There were substantial differences within the economic systems driven by state planning that characterised the former Soviet bloc, on the one hand, and the wide varieties of capitalism that have existed throughout the 20th century, on the other.
There are also differences between postcolonial states themselves, ranging from states largely based on rural subsistence and agribusiness to those based on extractive economies or a mixture of such economies and a manufacturing sector.
More recently there are economies based on a newly developed tertiary and service sector and some are characterised by a high level of militarisation of economic activity. These economies, in all their forms, exhibit a considerable variety of political systems ranging between statist and varieties of social democratic, religio-nationalist and military- oligarchic dictatorships and permutations of these.
Huge inequalities
It could be argued that, if there is any single thread of similarity between these systems, this would be that all these forms of political economy and statism are characterised by huge inequalities in social power expressed through the extraordinary power of statist bureaucracies and, in the case of the varieties of capitalist economies, pervasive (even if different) differentials of wealth, incomes, property ownership and socioeconomic status.
All these societies evince social cleavages and structural differences that express themselves in the social, class and gender disadvantages based on racial categorisation, religio-cultural prejudice, caste, geographic and other forms of social differentiation and discrimination, whether or not these are legislatively prescribed.
The defining attributes of such societies, even if they are more pronounced in some societies relative to others (Scandinavian countries relative to the United States, developed relative to underdeveloped or peripheral), have been amplified in every case by global environmental degradation, whose effects have been profoundly more damaging for the lives of the urban and rural poor.
Taking just one of these multiple forms of social and political systems: What are some of the implications that are assumed but untested about the core assertion that there is a strong relationship between education and jobs?
One implication is that, under the forms of production prevalent in this economic and social system, there is a readily available supply of jobs if the requisite skills are there, or that, conversely, once there are skills in the market the jobs will follow.
The further assumption that follows this is that such jobs are there, if not immediately then at least in the short term, regardless of the conditions for the reproduction of capital, its composition, the social conditions for its investment, global financial flows or even the resistance of labour to the form of its investment.
Increases or decreases?
Given especially the composition of capital in market-driven economies, it is unclear whether the increasing mechanisation and robotisation of work results in increases or decreases in the availability of jobs.
What is the presumed relationship between the new forms of technological innovation and employment? What is the record of this relationship over time, and what similarly is the role of capital mobility in the sustainability of jobs in any national employment system. What evidence is there about this relationship in the global arena where increases in rates of unemployment are egregious?
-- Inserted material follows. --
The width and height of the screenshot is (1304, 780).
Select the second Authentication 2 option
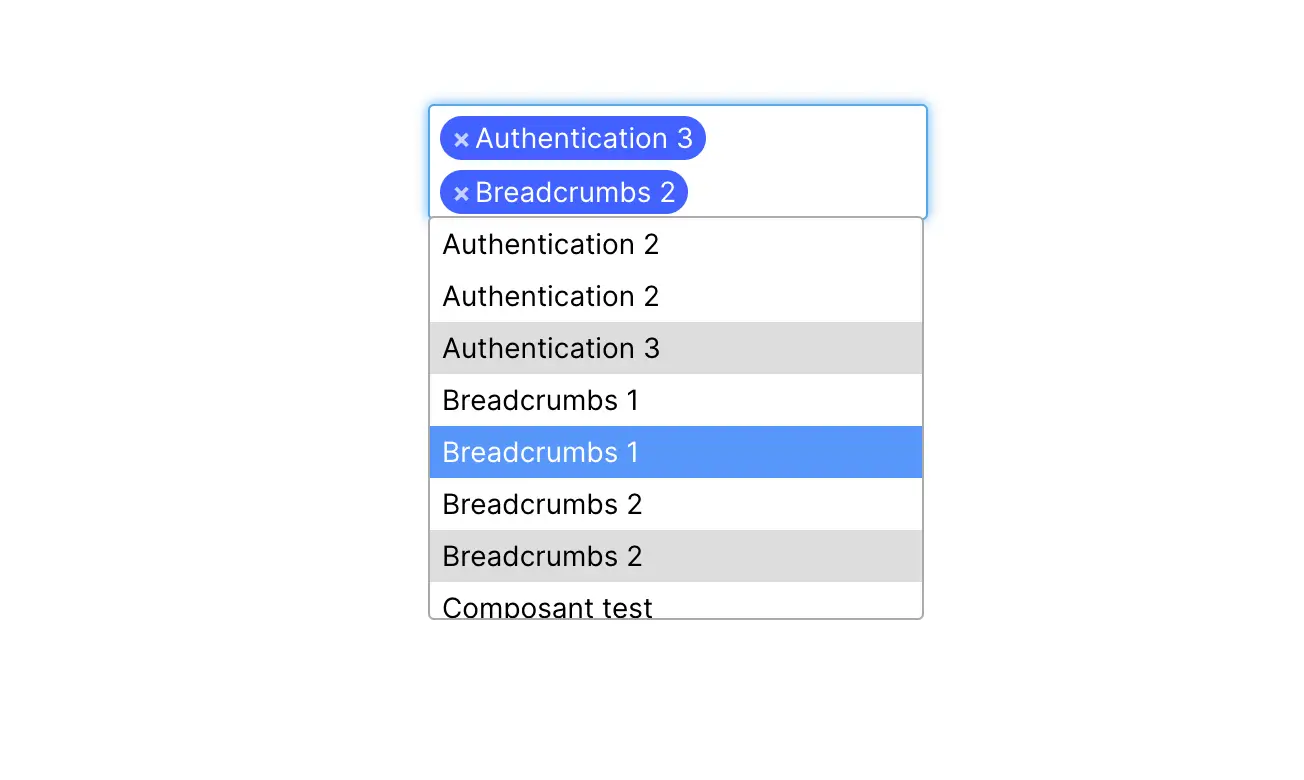[x=676, y=296]
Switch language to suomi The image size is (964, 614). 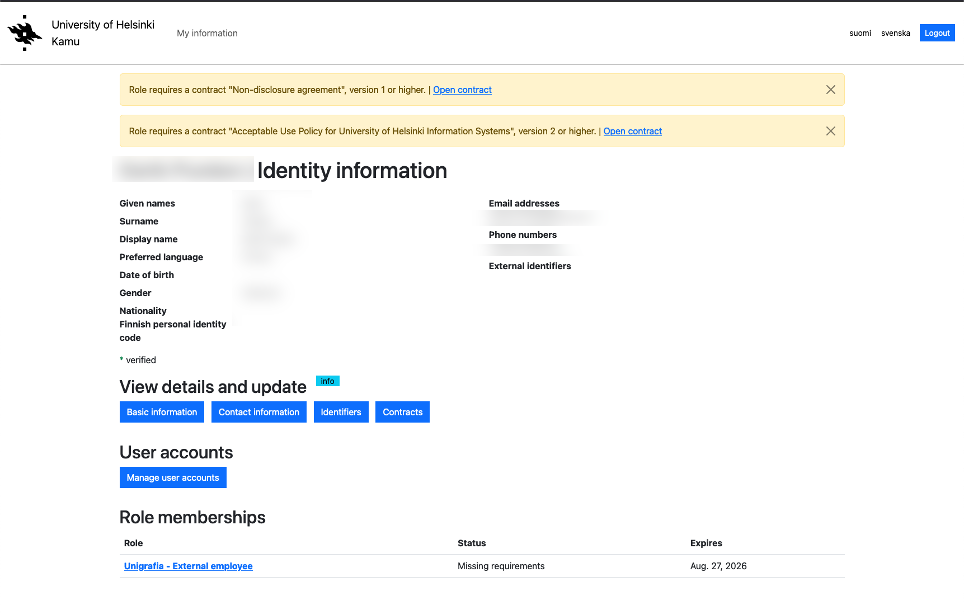[860, 33]
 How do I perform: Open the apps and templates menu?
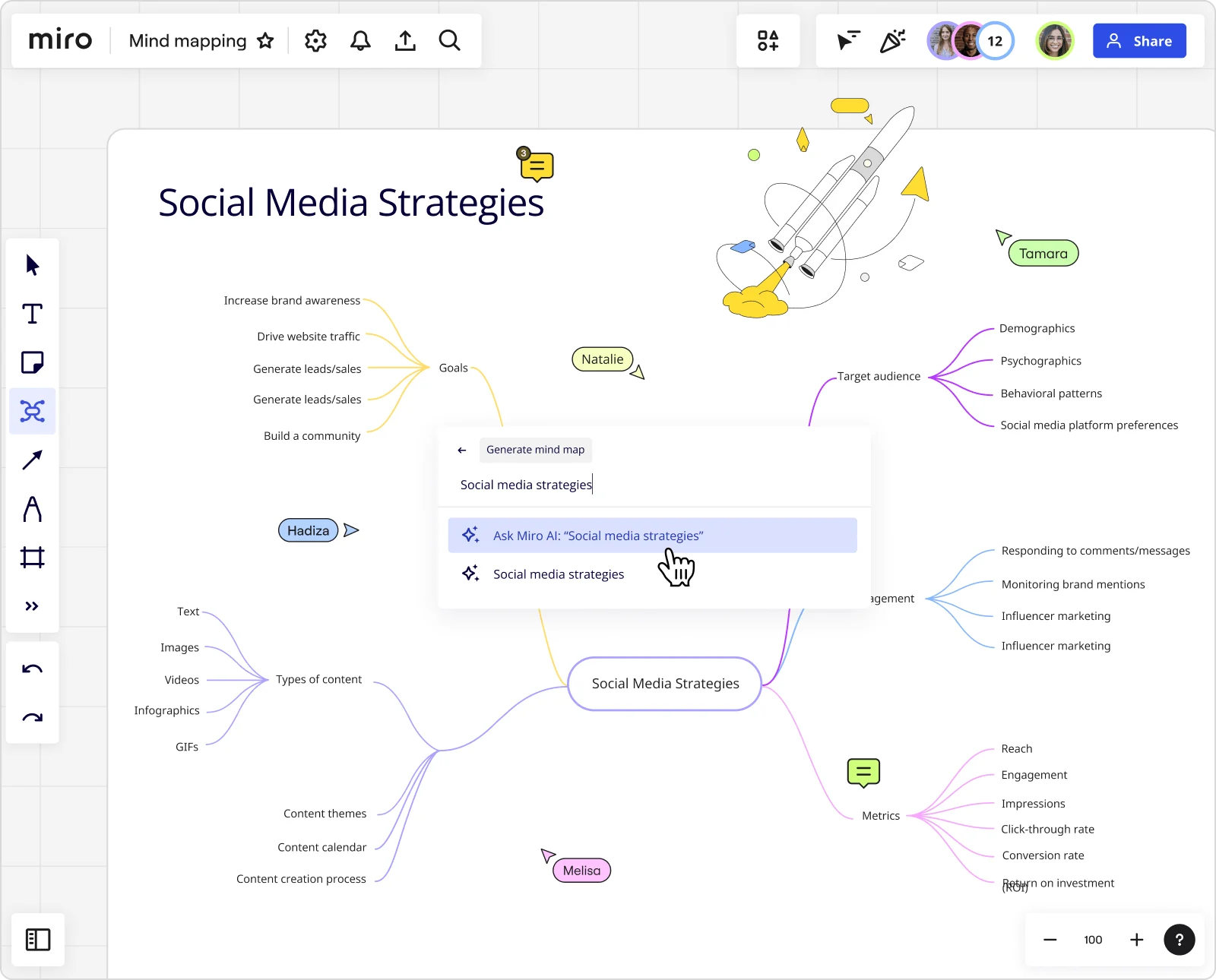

Another implication is the assumed relationship between jobs and skills demand that is largely silent about the qualitative attributes of work: that is, about all those attributes of the nature of work even in developed economic systems, such as its racialised and gendered nature, the hierarchies intrinsic to it, the lack of work security in market-based economic systems, the phenomenon of child labour, the problem of alienation and the lack of any serious conception of citizenship and a broader framework of rights in society.
These and many other attributes characterise the constitutive social relations affecting work in all societies, making the assumptions drawn from developed economic systems about job opportunities being applied to economic and social systems based largely on the primary economic sector or for subsistence economies untenable.
How does one understand the conundrum posed by the simultaneous complaint that there are no jobs even for graduates and there are no skills that are appropriate for the economy? Is it simply that those who do have unused skills are wrongly educated and trained — too many humanities and biblical studies degrees and too few science and technology?
Or is this conundrum really an expression of the contradictory and selective preferences of capitalist labour markets, which can refuse particular skills while simultaneously complaining about the absence of skills, at once kicking out some workers while employing others based on the narrower requirements of the industry and its plants.
Indeed, underlying every anecdote about failed attempts at securing employment opportunities is the fear that for every story about an employer who seeks “qualified employees” there is a compensatory story about employers with impossible hiring requirements.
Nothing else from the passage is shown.